Arbitraal vonnis ingezonden door Heleen van Beugen, SGOA.

Twee arbitragezaken gevoegd behandeld, hoewel het reglement noch de wet hierin voorziet

SGOA arbitraal vonnis, IT 2123 (hotelketenexploitant)
Zowel IT-leverancier als afnemer initiëren SGOA-arbitrage. Op verzoek van beide partijen behandelt scheidsgerecht de zaken gevoegd, hoewel noch SGOA-reglement noch de wet daarin voorzien; daarbij gehanteerde procedure-afspraken. Uitleg van ICT~Office Voorwaarden 2008: ingebrekestelling altijd vereist, tenzij nakoming onmogelijk is. Eisen, te stellen aan 'zo gedetailleerd mogelijke' ingebrekestelling en redelijke termijn.

Na eerste arbitrage, maakt afnemer, hotelketenexploitant, de tweede arbitrage aanhanging, deze wordt gevoegd behandeld, hoewel het reglement noch de wet hierin voorziet.

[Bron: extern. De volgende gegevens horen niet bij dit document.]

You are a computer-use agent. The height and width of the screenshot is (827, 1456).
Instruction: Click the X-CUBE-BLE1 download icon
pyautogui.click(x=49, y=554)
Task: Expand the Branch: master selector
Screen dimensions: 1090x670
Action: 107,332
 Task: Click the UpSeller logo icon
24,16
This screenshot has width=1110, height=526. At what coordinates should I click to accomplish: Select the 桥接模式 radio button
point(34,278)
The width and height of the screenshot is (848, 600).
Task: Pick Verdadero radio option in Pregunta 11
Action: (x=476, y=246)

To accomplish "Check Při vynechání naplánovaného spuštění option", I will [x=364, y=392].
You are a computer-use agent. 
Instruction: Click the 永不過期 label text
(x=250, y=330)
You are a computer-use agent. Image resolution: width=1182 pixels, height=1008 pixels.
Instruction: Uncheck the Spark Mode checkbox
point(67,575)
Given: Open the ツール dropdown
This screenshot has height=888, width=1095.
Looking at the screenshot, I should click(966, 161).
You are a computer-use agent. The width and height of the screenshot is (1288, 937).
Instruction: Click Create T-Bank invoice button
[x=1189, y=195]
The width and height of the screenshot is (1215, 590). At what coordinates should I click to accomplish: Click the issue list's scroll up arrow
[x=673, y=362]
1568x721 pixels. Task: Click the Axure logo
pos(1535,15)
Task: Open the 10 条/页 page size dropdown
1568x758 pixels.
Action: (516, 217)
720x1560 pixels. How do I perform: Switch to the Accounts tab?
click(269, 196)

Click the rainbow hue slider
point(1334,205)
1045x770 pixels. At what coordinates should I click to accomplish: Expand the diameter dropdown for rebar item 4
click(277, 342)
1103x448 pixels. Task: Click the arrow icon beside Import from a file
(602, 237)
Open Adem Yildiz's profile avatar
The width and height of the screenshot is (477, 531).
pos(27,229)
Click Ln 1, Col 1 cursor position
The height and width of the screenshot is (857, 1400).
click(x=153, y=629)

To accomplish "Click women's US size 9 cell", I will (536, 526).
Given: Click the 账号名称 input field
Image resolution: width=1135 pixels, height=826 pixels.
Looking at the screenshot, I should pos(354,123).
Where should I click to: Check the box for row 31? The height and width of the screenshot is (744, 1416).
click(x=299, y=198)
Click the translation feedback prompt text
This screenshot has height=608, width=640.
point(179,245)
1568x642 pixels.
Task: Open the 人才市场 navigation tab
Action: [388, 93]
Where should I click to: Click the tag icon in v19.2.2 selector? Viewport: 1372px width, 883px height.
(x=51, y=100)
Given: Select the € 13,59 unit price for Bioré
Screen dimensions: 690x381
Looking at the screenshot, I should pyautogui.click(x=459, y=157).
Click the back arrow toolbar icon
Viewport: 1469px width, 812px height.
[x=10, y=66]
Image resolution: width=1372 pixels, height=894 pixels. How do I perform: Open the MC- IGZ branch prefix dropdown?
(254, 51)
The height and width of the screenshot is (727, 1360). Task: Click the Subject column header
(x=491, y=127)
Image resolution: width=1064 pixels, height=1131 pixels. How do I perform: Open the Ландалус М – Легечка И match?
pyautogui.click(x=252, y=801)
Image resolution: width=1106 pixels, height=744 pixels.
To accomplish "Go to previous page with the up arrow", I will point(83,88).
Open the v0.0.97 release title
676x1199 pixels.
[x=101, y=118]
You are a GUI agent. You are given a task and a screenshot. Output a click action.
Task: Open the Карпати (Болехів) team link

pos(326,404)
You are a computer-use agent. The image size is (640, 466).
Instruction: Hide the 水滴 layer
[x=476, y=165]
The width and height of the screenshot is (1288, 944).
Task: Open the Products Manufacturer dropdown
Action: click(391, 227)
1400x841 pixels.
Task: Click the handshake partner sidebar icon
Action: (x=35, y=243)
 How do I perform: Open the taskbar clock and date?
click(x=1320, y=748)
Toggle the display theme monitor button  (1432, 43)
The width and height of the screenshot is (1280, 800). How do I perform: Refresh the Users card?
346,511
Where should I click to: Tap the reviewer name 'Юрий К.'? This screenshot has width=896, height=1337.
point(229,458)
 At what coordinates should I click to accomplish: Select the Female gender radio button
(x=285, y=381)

Leverancier vordert verklaring voor recht dat afnemer verplichtingen uit Beheerovereenkomst respectievelijk de overeenkomst Virtualisatieproject niet nakomt. Onderdeel van deze ICT-beheerovereenkomst zijn onder meer een SLA, alsook de Module Algemeen en Module 10 van de ICT~Office voorwaarden. Geschil is over niet-betaalde facturen en onrechtmatige beëindiging. Scheidsgerecht verklaart voor recht dat afnemer tekort is gekomen jegens leverancier in nakoming verplichtingen ICT Beheers en migratieovereenkomsten en veroordeelt afnemer tot betaling facturen (€77.315,84 en €145.556,35) en schadevergoeding (€105.681,40) en buitengerechtelijke kosten (€20.872,50)


8.7.      Op grond van art. 11.1 resp. art. 12.6 van deze Module Algemeen van de ICT~Office Voorwaarden 2008, ontstaat de bevoegdheid tot ontbinding resp. aansprakelijkheid voor schadevergoeding slechts indien de andere partij, na een deugdelijke schriftelijke ingebrekestelling stellende een redelijke termijn, toerekenbaar tekortschiet in de nakoming van wezenlijke verplichtingen uit de Overeenkomst. (…) Hiermee hebben partijen in beginsel afgesproken dat altijd eerst een ingebrekestelling moet plaatsvinden voordat gebruik kan worden gemaakt van bevoegdheden tot ontbinding en/of schadevergoeding. Blijkens het genoemde art. 12.6 geldt dit alleen dan niet, wanneer "nakoming door de leverancier blijvend onmogelijk is". Diezelfde beperking moet volgens arbiters redelijkerwijs worden gelezen in het genoemde art. 11.1 (ook al staat die daar niet), want het heeft geen zin te eisen dat men in gebreke wordt gesteld als de prestatie die men moet verrichten blijvend onmogelijk is.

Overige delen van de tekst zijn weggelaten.